Taken together, this report outlines the potential difficulties in differentiating and diagnoses pathogens in patients with encephalitis, which has particularly important implications for patient segregation and infection treatment. Our study might be of great importance to explore the application of the AFA technology in clinical diagnosis of encephalitis related pathogens in CSF. Still now, only a few isolated cases of VZV associated encephalitis have been reported.

Discussion and conclusions

Body fluids, especially the CSF from child, present a diagnostic challenge due to the small sample volume and paucity of slow growing or uncultivable organisms those results in lower test sensitivity [23, 24]. This study was carried out with the objectives to recommend a rapid screening system of identifying common encephalitis pathogens in CSF by means of advanced fragment analysis (AFA). And later we confirmed the result from conventional method of culture, PCR and clinical manifestation.
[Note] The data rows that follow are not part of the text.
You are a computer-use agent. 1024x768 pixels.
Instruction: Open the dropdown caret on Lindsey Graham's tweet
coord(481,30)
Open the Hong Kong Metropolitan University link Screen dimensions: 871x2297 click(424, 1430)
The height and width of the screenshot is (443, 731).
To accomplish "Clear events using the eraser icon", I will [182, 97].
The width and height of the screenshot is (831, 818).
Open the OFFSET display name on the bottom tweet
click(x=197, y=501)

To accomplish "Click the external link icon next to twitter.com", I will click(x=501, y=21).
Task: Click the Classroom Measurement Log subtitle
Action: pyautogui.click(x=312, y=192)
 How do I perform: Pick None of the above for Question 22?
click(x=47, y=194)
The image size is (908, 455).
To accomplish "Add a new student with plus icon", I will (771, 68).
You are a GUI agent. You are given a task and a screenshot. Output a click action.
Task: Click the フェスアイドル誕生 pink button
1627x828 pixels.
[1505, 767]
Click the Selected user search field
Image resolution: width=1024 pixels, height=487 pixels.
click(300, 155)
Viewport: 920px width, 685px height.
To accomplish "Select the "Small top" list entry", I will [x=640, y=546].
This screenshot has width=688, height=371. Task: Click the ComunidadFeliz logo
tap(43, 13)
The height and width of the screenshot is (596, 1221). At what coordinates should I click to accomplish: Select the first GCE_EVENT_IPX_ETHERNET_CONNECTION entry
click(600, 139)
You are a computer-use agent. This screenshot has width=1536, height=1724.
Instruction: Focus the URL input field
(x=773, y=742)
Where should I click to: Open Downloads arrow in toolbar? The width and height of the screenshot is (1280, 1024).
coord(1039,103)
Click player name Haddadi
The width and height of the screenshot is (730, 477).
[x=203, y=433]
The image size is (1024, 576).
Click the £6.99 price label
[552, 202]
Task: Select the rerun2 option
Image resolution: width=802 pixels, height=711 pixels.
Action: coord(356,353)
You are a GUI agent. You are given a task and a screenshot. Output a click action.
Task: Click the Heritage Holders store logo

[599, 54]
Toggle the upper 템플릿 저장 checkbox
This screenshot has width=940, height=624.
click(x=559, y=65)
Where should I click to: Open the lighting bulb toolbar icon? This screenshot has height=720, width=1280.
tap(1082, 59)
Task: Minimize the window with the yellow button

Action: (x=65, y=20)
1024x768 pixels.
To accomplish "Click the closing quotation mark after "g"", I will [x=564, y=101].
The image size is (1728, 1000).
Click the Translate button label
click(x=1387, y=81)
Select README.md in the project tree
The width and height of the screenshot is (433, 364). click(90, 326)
The advanced fragment analysis (AFA) is a kind of molecular biological diagnostic technology, which combined multiplex polymerase chain reaction (PCR) with capillary electrophoresis (CE) together. Usually, the experimental process consists of three parts. Firstly, we extract total nucleic acid of pathogenic microorganisms including both DNA and RNA from samples. Secondly, we amplified the specific region of nucleic acid in pathogenic microorganisms by multiple PCR. Therefore we can obtain several amplification products with dedicated fragment sizes (typically approximately 100–350 Da). In this study, we have 18 pairs of specific primers in the reaction fluid, which indicates that we can use the single experiment to screen for 18 common encephalitis related pathogenic microorganisms simultaneously. Last, we separate the fragments with capillary electrophoresis, and each fragment of a specific size represents a specific bacterial or virus infection of interest.

As a new type of molecular technique, the key feature of fragment analysis is that multiple microbial infections can be detected at one time using a small volume of sample (300 μl) within approximately 4 h. While in terms of the traditional testing technique, 3–5 ml CSF was needed in pathogenic microorganisms culturing test for more than 2 weeks. Furthermore, thanks to the using of multiple PCR, the amount of nucleic acid which needed in the experiment is far more less than that in traditional PCR technology. On this occasion, the fragment analysis can be also applied to samples with low abundant or low nucleic acid concentration, including cerebrospinal fluid (CSF), feces, and pharynx swabs and so on. This greatly enriched the type of specimens that we can test, and enabled the early diagnosis of a small number of pathogenic microbial infections.

In a word, the application of AFA in screening for encephalitis related pathogens in child has many advantages. The whole experiment process is fast, the operation is simple, the sensitivity is high, the species of testing pathogenic microorganism is abundant, and the amount of sample needed is less. All these characteristics make AFA technique to be one of the excellent laboratory methods for detecting bacterial and viral encephalitis in child. Overall, we would recommend the use of AFA analysis as the rapid screening system for the identification and differentiation of encephalitis pathogens in child.